Word and element location records
/---
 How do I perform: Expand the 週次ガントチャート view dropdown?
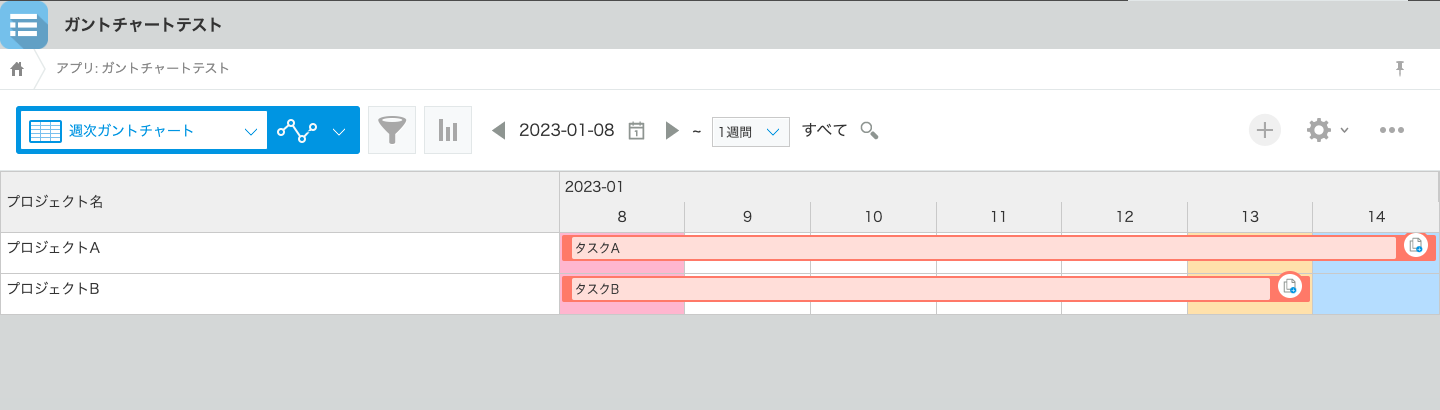tap(250, 131)
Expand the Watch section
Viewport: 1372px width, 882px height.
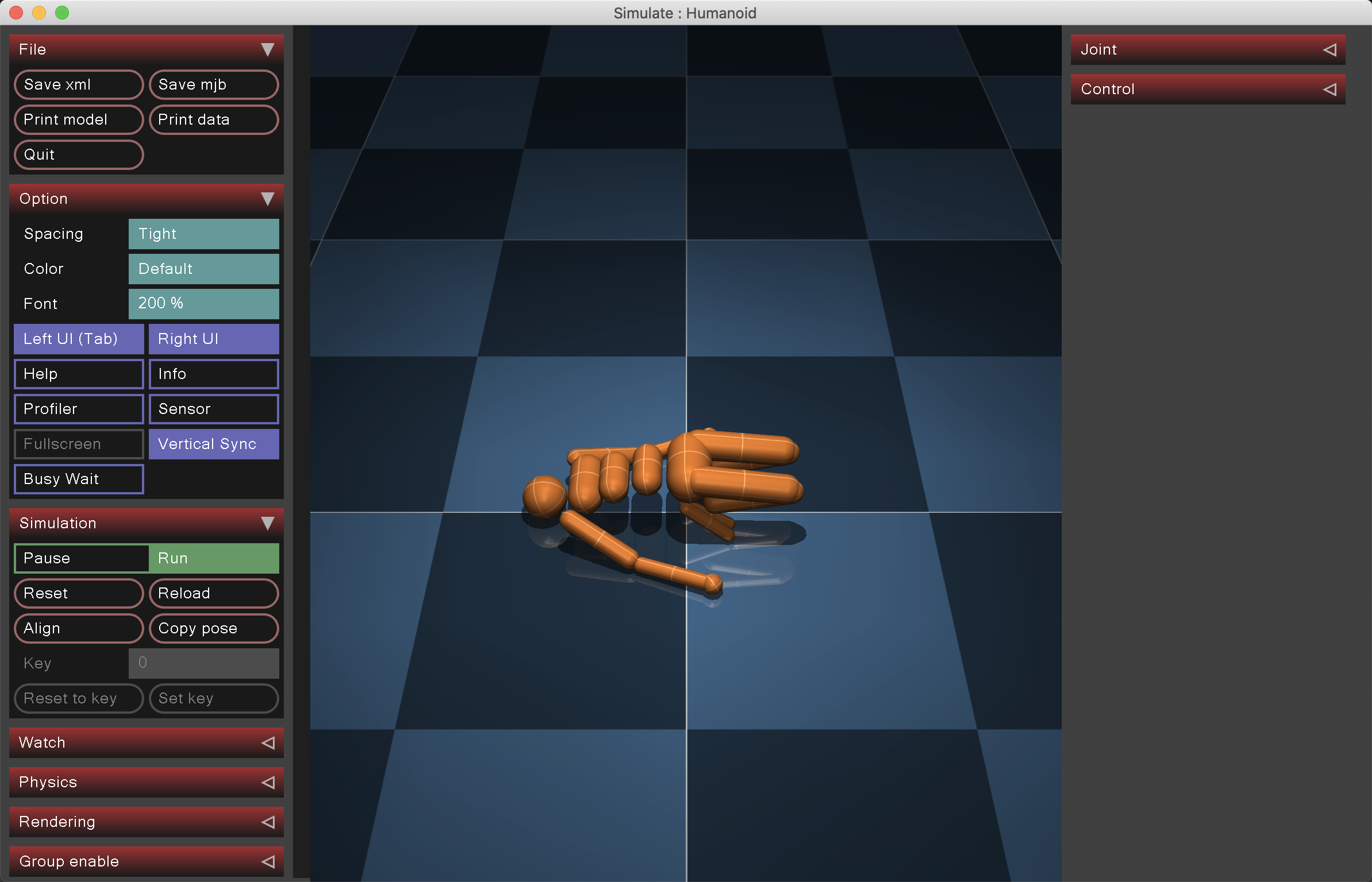click(147, 742)
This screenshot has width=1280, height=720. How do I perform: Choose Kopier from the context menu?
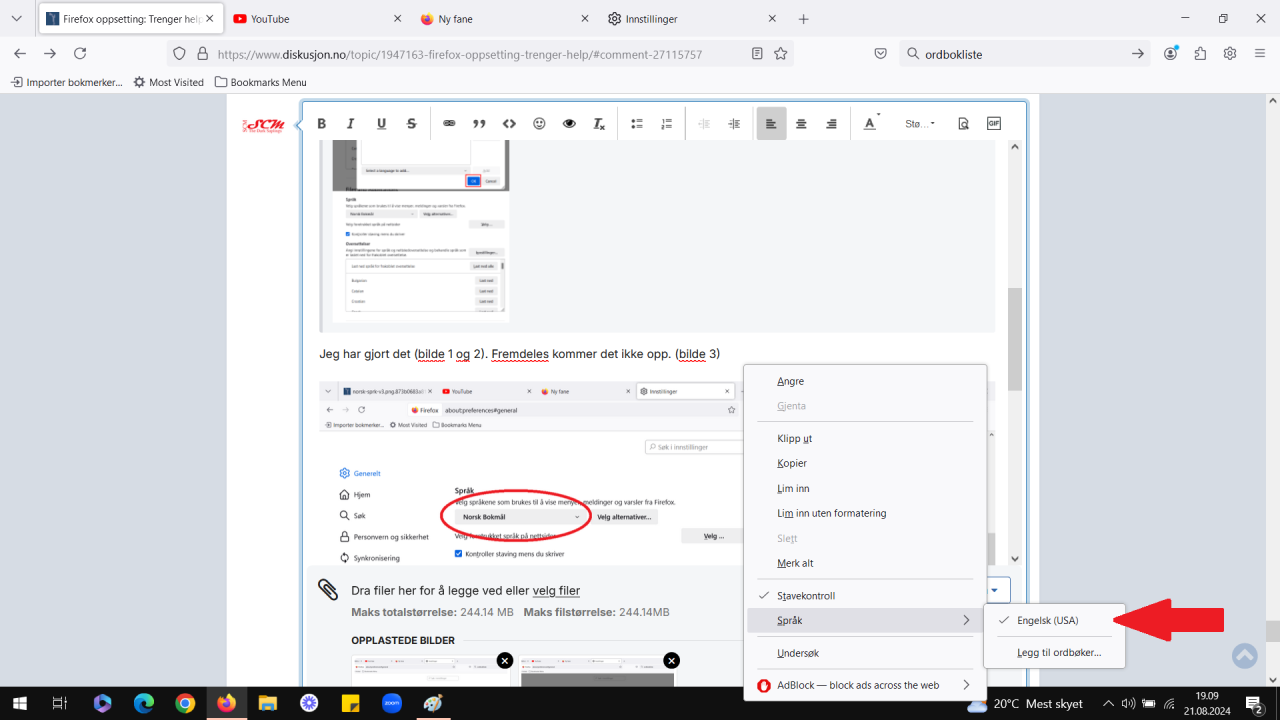pos(791,463)
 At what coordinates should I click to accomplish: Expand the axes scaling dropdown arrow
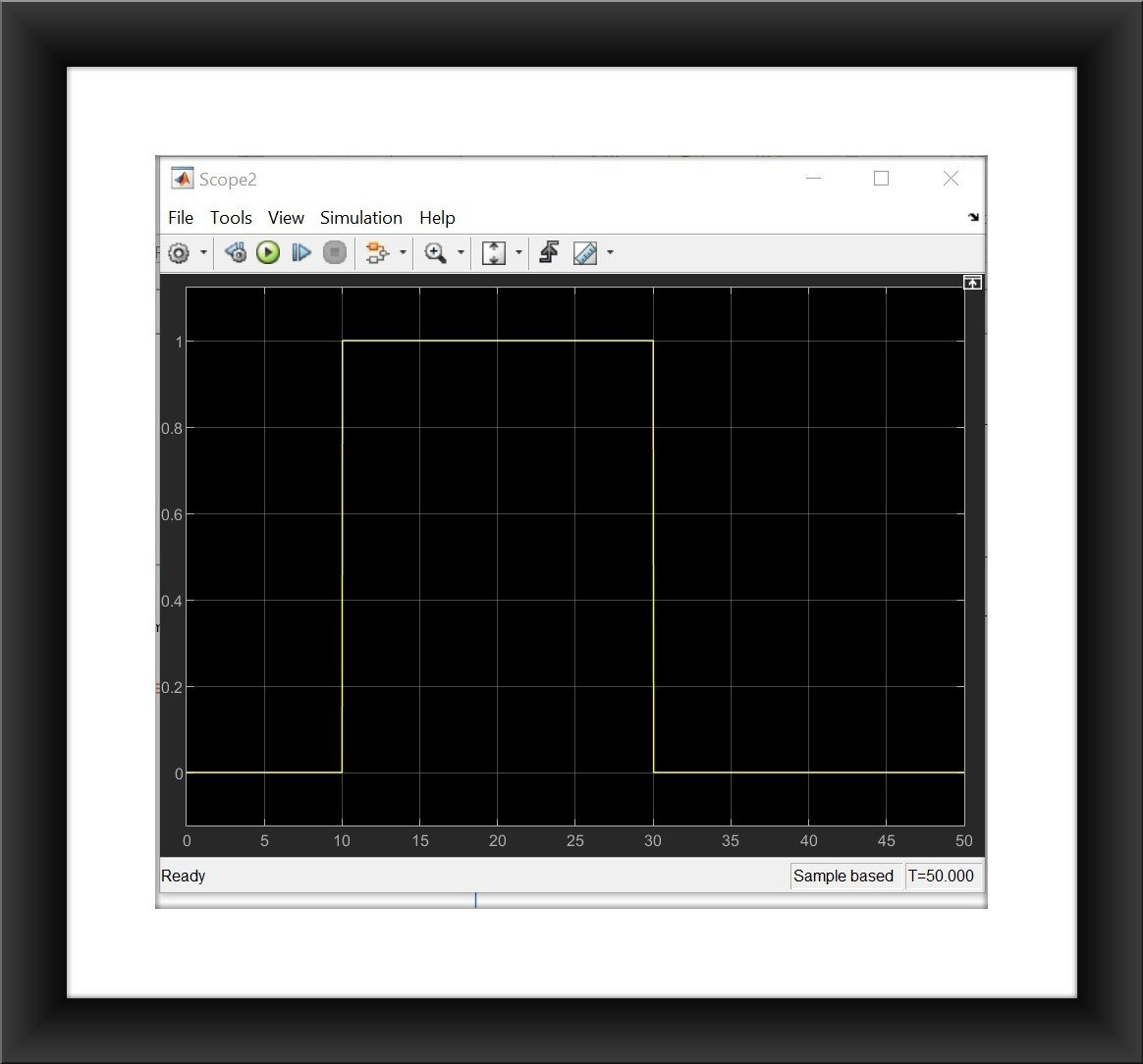517,252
\---
» **What you need to do**
Substitute "Open" for every "Expand" in the material above and write it out again with nothing else changed. Leave the pictures out.

» **Response to the task**
 How do I perform: Open the 週次ガントチャート view dropdown?
tap(250, 131)
Open the Watch section
Viewport: 1372px width, 882px height.
click(147, 742)
This screenshot has width=1280, height=720. How do I perform: Choose Kopier from the context menu?
pos(791,463)
 At what coordinates should I click to accomplish: Open the axes scaling dropdown arrow
517,252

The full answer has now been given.